Reallocating sedentary time to LPA or MVPA was favourably associated with insulin in the youngest age group. In this group, reallocating 10 min of daily sedentary time to MVPA was associated with a 2.4% (b = − 0.85 mmol/L, 95% CI − 1.61 to − 0.09) lower fasting insulin (Table 7). The variable insulin was skewed, but analyses of the log transformed values showed similar patterns, with the only meaningful exception being that the nonsignificant negative association of reallocating sedentary time to MVPA for the adolescents group became significant. Lastly, reallocating sedentary time to MVPA was favourably associated with glucose in the two oldest age groups (Table 8). Reallocating 10 min of sedentary time to MVPA was associated with a 0.4% lower fasting glucose for adolescents (b = − 0.02 mmol/L, 95% CI − 0.03 to − 0.00) and older adolescents (b = − 0.02 mmol/L, 95% CI − 0.03 to − 0.00). In the oldest age group, reallocating sedentary time to LPA was also favourably associated with glucose, but the order of magnitude was small (< 0.1%).
4 Discussion
We examined the theoretical effects of reallocating time between sedentary and active behaviours on seven commonly reported cardiometabolic risk factors in children and adolescents. Our results suggest, with some exceptions, that the intensity of activity required for health benefits needs to be of at least moderate intensity to influence cardiometabolic risk factors in children and adolescents. These findings support the current physical recommendations focusing on the health-enhancing effects of at least moderate physical activity.

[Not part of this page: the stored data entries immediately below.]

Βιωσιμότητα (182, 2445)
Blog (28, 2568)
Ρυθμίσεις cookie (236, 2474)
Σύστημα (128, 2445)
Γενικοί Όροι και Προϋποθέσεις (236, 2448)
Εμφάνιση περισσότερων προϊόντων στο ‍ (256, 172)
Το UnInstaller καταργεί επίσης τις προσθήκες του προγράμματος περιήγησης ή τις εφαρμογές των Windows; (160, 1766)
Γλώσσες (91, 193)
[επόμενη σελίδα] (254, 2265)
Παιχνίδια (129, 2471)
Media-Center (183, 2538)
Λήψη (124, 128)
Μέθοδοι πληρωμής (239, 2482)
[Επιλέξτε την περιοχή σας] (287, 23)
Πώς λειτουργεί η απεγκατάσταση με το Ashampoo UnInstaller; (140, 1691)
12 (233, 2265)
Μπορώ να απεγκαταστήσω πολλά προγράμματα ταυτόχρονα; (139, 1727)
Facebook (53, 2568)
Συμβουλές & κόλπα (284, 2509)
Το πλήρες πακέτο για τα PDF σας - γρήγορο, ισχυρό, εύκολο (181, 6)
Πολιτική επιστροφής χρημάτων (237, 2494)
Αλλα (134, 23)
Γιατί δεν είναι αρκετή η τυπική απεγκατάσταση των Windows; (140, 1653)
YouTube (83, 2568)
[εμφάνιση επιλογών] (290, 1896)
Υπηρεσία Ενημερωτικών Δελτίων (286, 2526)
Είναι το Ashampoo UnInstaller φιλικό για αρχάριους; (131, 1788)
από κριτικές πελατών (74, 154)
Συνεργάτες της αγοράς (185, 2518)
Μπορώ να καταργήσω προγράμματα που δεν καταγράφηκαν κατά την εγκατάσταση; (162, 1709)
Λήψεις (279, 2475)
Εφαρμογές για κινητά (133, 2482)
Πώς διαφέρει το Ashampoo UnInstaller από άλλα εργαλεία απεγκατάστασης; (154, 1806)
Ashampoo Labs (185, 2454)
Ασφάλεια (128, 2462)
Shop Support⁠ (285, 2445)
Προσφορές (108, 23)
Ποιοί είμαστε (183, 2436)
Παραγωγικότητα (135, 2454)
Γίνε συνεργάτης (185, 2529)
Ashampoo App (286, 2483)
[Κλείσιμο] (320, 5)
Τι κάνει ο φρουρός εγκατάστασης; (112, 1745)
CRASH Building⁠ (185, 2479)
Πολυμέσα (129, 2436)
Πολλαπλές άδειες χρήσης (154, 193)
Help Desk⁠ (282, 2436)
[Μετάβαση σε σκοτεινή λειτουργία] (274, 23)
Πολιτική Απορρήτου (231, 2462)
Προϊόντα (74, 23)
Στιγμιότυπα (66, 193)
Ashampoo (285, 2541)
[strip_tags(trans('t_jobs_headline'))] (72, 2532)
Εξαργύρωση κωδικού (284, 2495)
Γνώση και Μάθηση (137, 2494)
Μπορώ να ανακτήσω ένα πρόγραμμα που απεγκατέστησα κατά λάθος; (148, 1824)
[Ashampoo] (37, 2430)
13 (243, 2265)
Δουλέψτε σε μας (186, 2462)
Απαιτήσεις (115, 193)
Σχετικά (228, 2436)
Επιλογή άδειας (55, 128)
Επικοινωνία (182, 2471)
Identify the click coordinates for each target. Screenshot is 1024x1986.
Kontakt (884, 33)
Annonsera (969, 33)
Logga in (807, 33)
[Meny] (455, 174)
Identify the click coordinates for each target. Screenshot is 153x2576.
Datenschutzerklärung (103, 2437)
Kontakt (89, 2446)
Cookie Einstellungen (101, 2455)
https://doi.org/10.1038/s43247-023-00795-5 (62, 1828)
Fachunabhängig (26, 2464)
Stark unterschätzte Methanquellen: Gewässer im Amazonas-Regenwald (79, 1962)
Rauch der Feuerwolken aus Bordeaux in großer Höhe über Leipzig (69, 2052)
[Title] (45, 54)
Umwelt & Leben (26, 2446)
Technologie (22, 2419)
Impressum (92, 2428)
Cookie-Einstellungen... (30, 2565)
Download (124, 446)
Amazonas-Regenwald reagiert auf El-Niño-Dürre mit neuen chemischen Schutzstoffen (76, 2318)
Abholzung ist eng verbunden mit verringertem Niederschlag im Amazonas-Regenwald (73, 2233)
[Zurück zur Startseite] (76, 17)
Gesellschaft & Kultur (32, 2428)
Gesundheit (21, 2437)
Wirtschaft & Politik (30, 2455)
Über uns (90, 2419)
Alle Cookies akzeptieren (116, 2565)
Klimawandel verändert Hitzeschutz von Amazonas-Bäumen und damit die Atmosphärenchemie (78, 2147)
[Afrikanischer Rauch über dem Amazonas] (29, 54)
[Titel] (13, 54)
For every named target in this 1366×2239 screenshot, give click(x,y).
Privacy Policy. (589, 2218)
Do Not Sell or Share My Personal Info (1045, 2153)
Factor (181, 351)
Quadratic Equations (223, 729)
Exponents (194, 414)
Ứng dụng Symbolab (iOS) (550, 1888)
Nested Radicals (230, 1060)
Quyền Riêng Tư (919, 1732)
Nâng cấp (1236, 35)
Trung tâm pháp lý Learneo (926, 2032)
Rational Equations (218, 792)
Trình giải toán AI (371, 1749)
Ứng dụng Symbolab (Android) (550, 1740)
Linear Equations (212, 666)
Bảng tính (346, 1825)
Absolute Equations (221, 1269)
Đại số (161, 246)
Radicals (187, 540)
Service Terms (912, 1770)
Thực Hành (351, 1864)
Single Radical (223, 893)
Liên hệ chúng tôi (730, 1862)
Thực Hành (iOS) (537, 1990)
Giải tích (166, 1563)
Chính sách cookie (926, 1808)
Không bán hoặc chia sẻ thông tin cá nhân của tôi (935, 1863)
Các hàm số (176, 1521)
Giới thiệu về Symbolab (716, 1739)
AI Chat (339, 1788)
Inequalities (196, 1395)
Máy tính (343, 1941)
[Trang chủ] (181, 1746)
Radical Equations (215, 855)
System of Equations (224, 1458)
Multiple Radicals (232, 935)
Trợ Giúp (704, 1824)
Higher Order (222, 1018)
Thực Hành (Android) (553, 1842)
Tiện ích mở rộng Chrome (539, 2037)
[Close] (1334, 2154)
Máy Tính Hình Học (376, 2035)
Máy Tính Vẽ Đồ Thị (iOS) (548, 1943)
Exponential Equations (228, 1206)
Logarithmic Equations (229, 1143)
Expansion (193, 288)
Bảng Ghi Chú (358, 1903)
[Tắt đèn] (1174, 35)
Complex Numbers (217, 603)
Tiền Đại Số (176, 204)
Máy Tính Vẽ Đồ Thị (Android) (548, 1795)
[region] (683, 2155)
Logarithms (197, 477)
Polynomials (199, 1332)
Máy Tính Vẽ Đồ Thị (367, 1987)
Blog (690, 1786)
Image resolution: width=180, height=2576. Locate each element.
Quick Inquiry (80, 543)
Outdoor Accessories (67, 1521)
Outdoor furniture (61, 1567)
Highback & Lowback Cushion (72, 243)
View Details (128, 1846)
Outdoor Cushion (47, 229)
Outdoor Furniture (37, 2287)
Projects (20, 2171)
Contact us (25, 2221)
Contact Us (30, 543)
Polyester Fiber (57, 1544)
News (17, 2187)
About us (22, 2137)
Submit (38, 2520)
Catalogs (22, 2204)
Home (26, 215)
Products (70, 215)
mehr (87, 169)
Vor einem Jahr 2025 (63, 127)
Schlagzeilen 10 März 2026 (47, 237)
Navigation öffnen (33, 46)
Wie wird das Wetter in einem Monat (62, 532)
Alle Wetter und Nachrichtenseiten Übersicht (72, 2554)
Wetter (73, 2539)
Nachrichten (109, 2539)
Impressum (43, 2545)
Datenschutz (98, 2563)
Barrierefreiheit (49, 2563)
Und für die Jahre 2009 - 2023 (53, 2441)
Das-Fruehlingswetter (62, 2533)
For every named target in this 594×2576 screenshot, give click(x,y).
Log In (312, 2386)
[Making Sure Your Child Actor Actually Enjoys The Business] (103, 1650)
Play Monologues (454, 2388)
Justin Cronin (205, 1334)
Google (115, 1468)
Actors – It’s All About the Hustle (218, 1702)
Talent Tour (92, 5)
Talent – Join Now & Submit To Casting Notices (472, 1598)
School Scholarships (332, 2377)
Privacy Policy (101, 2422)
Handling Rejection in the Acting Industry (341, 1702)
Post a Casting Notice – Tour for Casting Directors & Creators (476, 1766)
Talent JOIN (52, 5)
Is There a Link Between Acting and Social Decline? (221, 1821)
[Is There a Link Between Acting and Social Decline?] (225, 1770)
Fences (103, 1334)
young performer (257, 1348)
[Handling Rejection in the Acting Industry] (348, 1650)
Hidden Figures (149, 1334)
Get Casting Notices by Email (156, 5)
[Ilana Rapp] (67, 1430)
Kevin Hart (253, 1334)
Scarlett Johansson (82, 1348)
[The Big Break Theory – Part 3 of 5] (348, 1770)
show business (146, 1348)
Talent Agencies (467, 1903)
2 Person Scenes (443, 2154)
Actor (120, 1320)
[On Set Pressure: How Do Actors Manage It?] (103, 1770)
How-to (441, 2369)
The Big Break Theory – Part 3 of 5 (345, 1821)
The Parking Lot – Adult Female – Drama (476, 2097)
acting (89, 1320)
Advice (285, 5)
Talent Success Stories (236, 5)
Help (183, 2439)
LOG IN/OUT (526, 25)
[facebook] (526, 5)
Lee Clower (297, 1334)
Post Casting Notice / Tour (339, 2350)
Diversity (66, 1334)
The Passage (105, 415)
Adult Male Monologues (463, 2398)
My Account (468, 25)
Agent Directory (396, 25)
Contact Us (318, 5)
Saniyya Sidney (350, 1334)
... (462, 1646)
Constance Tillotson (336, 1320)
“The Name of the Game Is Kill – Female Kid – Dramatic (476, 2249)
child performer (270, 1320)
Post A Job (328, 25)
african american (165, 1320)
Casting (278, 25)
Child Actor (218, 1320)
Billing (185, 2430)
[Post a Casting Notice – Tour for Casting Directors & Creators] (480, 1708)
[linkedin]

The magnitude of associations when examining the effect of reallocating sedentary time to MVPA on WC corroborates previous observations in comparable age groups. Studies have shown that reallocating 30 min of sedentary time per day to MVPA was associated with a 1.3 cm reduction in WC in a sample of Portuguese children [3], and reallocating 60 min/day of sedentary time to MVPA was associated with a 3.8 cm lower WC in a sample of American children [18]. In comparison, the observed lowering of WC would be 3.0 cm if we examined the reallocation of 60 min of MVPA instead of 10 min. In the present study, we show the beneficial associations of replacing 10 min of sedentary time with MVPA in order to illustrate the beneficial association of a feasible reallocation of time. Reallocating 60 min of sedentary time to MVPA would, for the 9-year-olds in the included sample, mean an average relative increase in MVPA by 111%, which might not be possible. The more feasible reallocation of 10 min is of relevance to public health as childhood obesity is a risk factor for atherosclerosis and is associated with increased mortality due to cardiovascular disease in adulthood [19]. Furthermore, childhood obesity is associated with a clustering of risk factors, such as elevated blood pressure, triglycerides, (reduced) HDL-C and LDL-C, and insulin [20], independent of the definition used for obesity and the methods used for central body fat deposition in children and adolescents [21].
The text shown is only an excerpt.